Today's economy

Unretirement and the Canada Pension Plan

By Kevin Press,

Comments (31)

Last week’s interview with tax expert Evelyn Jacks included good advice on the impact of key life and financial events on tax planning. Retirement qualifies as one of those, obviously. Jacks explained to me that the federal government is introducing a series of changes to the Canada Pension Plan (CPP) that reflect the move toward unretirement among the country’s baby boomers. We’ll see some of these changes in our 2012 tax form packages.
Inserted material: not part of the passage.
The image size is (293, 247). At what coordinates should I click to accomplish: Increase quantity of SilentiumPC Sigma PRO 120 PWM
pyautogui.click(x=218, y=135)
An unretired woman“Pre-retirees need to know that the way we contribute to the Canada Pension Plan changed in 2012,” Jacks told me. “If you’re thinking about working past age 60, even if you have started receiving CPP benefits, you and your employer will be required to continue to make CPP premium payments until the end of the year in which you turn 64. You can opt out of that requirement if you continue to work and are at least age 65 and up to age 70. The good news is that these additional premiums will go into your Post-Retirement Benefit account, thereby increasing your eventual pension benefits. The bad news is that there is an additional step for working seniors if they wish to stop contributing at age 65. You must proactively opt out. Employees will use Form CPT30 to do so; while the self-employed will use Schedule 8 on the personal tax return, which you will see in your 2012 tax package.”

Here’s a summary of the changes:

  • You’ll earn more than ever if you retire after your 65th birthday. Previously, Canadians working past 65 saw a 0.5% boost in their CPP retirement pension for every month they delayed retirement. It amounted to an annual increase of 6% for every year you worked past 65. That percentage has been increasing since 2011. In 2013, the reward will be a 0.7% increase for every month you work past 65. Annually, that’s 8.4%. “According to the government, from 2011 to 2013, if you start receiving your CPP pension at the age of 70, your pension amount will be 42% more than it would have been if you had taken it at 65,” said Jacks.
  • Early retirement will hurt more than ever. Similarly, the percentage decrease applied to the CPP retirement pension awarded early retirees is on the rise. Canadians who retire before 65 used to suffer a 0.5% decrease in their CPP pension multiplied by the number of months they retired early. That penalty is moving up gradually, and will reach 0.6% per month in 2016.
  • If you’re under 65 and receiving a CPP retirement pension while working, you have to continue making CPP contributions. So does your employer. This didn’t use to be the case. The contributions support a new Post-Retirement Benefit that will add to your retirement income. This change was implemented last year.
  • If you’re between 65 and 70 and receiving a CPP retirement pension while working, you can decide whether or not to make CPP contributions. That wasn’t an option previously. If you make the additional contributions, your employer has to as well. Again, this adds to your Post-Retirement Benefit. This change was also implemented last year.
  • More of your lowest-earning years will be dropped from your CPP retirement pension calculation. Service Canada’s general drop-out provision removed 15% of your lowest earnings, meaning that as many as seven of your lowest-earning years were pulled out of its calculation of your CPP retirement pension. In 2012, the percentage rose to 16% (7 ½ years). In 2014, it’ll go up to 17% (eight years).
  • The work cessation test is a thing of the past. Canadians retiring early used to have to stop working or see a significant income cut for two months before they could take their CPP retirement pension. That was waived last year. You can now take a CPP retirement pension as early as age 60 without passing the work cessation test.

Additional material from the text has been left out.